Wiki has a figure of 14,500 casualties (1948-2009) for the Israel/Palestine conflict - spanning 60 years, an average of approx 250 per year.
Whereas the Turkish/Kurdish conflict casualties are usually given in the region of 40,000. That's in less than 30 years, giving an average casualty rate of 1300 - 5 times higher than I/P.
But no-one cares about the Kurds and Turkey.....only Israel and Palestine.
We can raise the same issue for Sri Lanka and the Tamils - a far worse conflict than I/P but one which received very little coverage.
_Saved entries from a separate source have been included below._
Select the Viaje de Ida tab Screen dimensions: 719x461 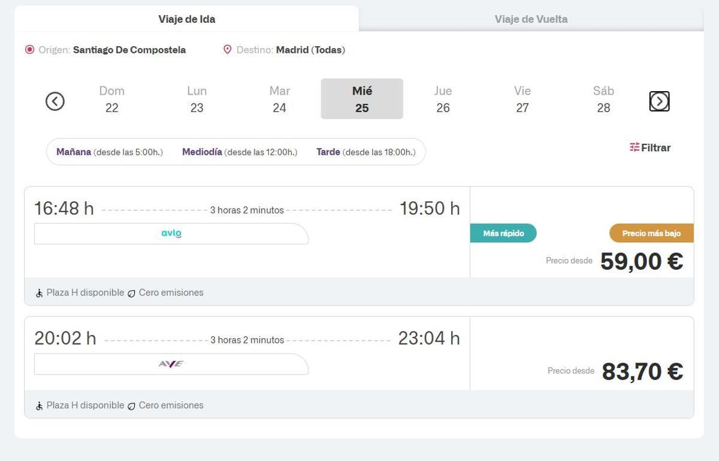186,19
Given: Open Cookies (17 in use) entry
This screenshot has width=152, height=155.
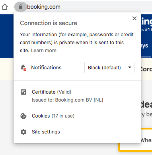Looking at the screenshot, I should pyautogui.click(x=53, y=116).
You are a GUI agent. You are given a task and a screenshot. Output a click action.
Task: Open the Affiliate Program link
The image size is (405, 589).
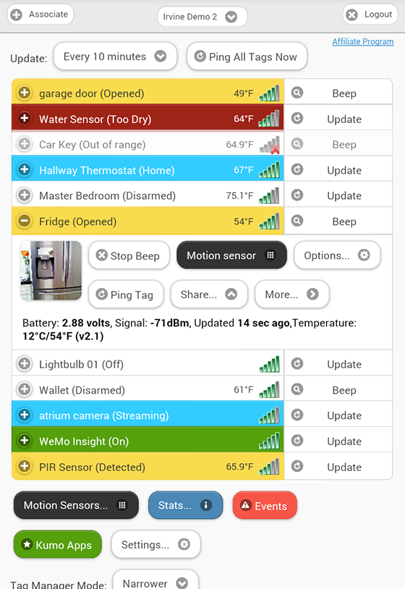click(x=363, y=42)
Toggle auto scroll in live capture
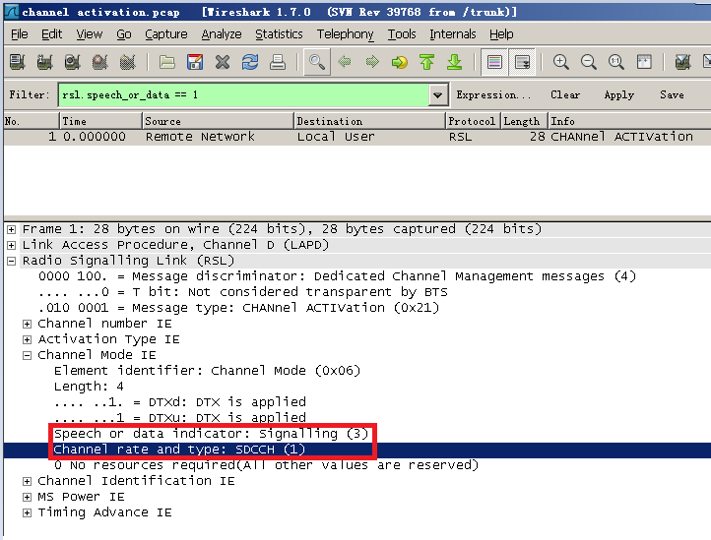Screen dimensions: 711x540 (522, 62)

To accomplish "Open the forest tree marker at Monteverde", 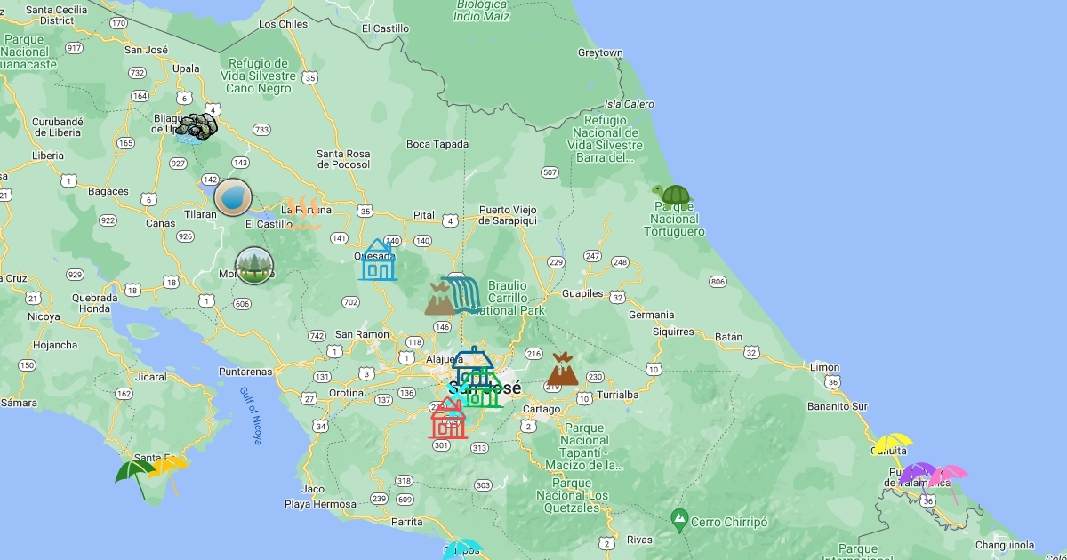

The United Nations released an estimate on the number of people killed in Sri Lanka's 27 year civil war: 80,000 to 100,000 people were killed in the war between the government and Tamil Tiger rebels. That's approx 3000 casualties per year - twelve times more than the I/P conflict.
Any concerns for Palestine and Palestinians which fail to address Kurdish or Tamil issues similarly are open to accusations of heavy bias against Jews. Else what's so special about Palestine? Making Palestine so important denigrates Tamil and Kurdish suffering, their separatist movements and their respective conflicts.
Any UN votes about Turkey coming up? Or Sri Lanka? No. Thought not. No Jews involved, so nobody cares.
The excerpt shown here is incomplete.